## Objetivo:
Por favor, copie sem nenhuma alteração a parte do texto sobre Educação Infantil entre "Para que seja" e "(CEB / CNE, 2009)", inclusive.

## Trecho apresentado:
·····
A importância da Educação Infantil no processo da Educação Básica não se dá somente por ser uma fase de formação da criança tanto intelectual, quanto motora, afetiva e social; mas principalmente por ajudar na sua formação como ser humano.
Para que seja alcançada a qualidade no ensino ofertado, alguns documentos auxiliam as bases e diretrizes curriculares, servindo de norte para que as instituições que oferecem determinada etapa possam ter subsídios para construção de suas próprias propostas. Mas um descompasso entre a legislação, os documentos norteadores e o cotidiano de muitas escolas infantis é percebido quando confrontados com a realidade dessas instituições. Como exemplo, temos as Indicações para Elaboração das Diretrizes Curriculares Nacionais para a Educação Infantil, onde são apresentados fundamentos norteadores que ao serem analisados mais afundo percebe-se disparidades entre o discurso teórico e o dia-a-dia das escolas. (CEB / CNE, 2009)
Alguns critérios para assegurar a qualidade do trabalho das instituições de Educação Infantil devem, ou pelo menos deveriam, ser seguidos, tais como a “organização de espaços acolhedores, desafiadores, saudáveis e inclusivos, que promovam o contato das crianças com equipamentos culturais (livros de literatura; brinquedos; objetos; produções e manifestações artísticas) e com a natureza” (ibdem, p.02). Esbarra-se aqui tanto nos problemas de destinação de verbas para aquisição de tais espaços com seus materiais, quanto na incapacidade de comportar determinados ambientes pela transformação dos mesmos em salas de aula. Destino comum, observado na escola ou em depoimento de professores, de bibliotecas, salas de vídeo, laboratórios, e demais ambientes, quando possuídos pelas escolas, é sua transformação em salas de aula, pois a oferta e a demanda se tornam cada vez maior que a estrutura.
·····
## Amostra dos registros:
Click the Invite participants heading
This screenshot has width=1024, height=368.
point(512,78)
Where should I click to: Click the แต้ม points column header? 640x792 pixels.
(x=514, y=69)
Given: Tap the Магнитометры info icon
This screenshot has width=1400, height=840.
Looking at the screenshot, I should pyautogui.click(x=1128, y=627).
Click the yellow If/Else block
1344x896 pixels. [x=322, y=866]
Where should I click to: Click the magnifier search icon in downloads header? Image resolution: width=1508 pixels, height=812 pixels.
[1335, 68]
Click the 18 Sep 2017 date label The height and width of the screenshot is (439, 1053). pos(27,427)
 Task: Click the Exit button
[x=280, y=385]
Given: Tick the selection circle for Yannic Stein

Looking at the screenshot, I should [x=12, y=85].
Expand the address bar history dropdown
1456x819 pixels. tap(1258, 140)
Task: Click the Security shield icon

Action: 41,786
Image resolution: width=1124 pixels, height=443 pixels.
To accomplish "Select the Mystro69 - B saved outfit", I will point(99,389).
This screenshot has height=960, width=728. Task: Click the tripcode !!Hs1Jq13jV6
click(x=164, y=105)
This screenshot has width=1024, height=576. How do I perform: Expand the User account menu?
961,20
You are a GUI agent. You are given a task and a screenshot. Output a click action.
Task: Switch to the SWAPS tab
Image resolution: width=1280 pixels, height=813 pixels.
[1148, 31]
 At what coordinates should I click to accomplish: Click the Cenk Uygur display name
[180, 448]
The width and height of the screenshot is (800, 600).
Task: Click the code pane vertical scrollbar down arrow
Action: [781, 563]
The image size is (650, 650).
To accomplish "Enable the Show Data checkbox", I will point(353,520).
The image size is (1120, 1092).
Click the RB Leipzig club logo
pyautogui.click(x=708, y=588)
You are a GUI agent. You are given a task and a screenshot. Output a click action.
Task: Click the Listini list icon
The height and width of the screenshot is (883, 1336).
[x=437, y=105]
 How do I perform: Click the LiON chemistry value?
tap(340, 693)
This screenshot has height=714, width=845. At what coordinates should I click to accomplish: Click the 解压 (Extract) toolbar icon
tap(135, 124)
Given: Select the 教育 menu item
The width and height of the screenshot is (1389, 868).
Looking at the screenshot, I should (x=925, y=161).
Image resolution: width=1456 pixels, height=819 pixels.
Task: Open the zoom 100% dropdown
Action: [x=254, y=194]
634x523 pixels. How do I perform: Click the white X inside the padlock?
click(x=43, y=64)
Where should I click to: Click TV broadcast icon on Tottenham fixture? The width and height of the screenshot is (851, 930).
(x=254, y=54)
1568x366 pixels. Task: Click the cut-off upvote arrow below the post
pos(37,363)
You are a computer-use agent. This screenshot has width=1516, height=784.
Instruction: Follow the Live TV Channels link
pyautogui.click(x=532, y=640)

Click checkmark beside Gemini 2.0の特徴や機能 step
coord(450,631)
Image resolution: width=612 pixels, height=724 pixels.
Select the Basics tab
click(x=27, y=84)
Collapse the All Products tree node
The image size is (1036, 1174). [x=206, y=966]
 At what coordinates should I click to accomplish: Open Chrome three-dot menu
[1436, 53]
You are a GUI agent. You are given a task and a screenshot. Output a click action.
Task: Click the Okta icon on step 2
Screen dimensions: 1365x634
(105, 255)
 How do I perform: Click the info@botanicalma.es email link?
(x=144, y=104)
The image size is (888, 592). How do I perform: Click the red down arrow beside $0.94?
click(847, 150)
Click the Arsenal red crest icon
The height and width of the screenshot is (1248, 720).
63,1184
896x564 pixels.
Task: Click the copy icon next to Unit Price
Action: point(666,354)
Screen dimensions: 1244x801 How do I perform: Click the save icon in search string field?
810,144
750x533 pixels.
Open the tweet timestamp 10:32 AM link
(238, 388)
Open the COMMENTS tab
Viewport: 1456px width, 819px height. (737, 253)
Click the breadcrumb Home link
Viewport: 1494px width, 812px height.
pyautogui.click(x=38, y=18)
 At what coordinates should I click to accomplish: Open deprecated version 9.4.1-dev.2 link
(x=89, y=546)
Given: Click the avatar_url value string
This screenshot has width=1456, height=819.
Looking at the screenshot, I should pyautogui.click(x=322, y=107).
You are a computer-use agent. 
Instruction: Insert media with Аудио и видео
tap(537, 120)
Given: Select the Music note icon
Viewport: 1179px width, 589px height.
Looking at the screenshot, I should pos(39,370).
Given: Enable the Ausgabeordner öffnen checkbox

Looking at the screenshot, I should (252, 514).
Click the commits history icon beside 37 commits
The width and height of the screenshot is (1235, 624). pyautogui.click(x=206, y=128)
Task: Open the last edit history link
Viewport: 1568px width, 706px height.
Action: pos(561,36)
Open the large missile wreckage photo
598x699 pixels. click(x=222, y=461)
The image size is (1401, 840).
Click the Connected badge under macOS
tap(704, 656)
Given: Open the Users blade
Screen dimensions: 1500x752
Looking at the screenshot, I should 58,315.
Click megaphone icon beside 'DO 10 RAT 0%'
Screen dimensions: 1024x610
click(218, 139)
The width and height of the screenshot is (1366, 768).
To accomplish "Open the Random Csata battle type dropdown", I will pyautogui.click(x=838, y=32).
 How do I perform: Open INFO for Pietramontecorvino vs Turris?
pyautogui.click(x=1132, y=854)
·····
## Resolução da tarefa:
Para que seja alcançada a qualidade no ensino ofertado, alguns documentos auxiliam as bases e diretrizes curriculares, servindo de norte para que as instituições que oferecem determinada etapa possam ter subsídios para construção de suas próprias propostas. Mas um descompasso entre a legislação, os documentos norteadores e o cotidiano de muitas escolas infantis é percebido quando confrontados com a realidade dessas instituições. Como exemplo, temos as Indicações para Elaboração das Diretrizes Curriculares Nacionais para a Educação Infantil, onde são apresentados fundamentos norteadores que ao serem analisados mais afundo percebe-se disparidades entre o discurso teórico e o dia-a-dia das escolas. (CEB / CNE, 2009)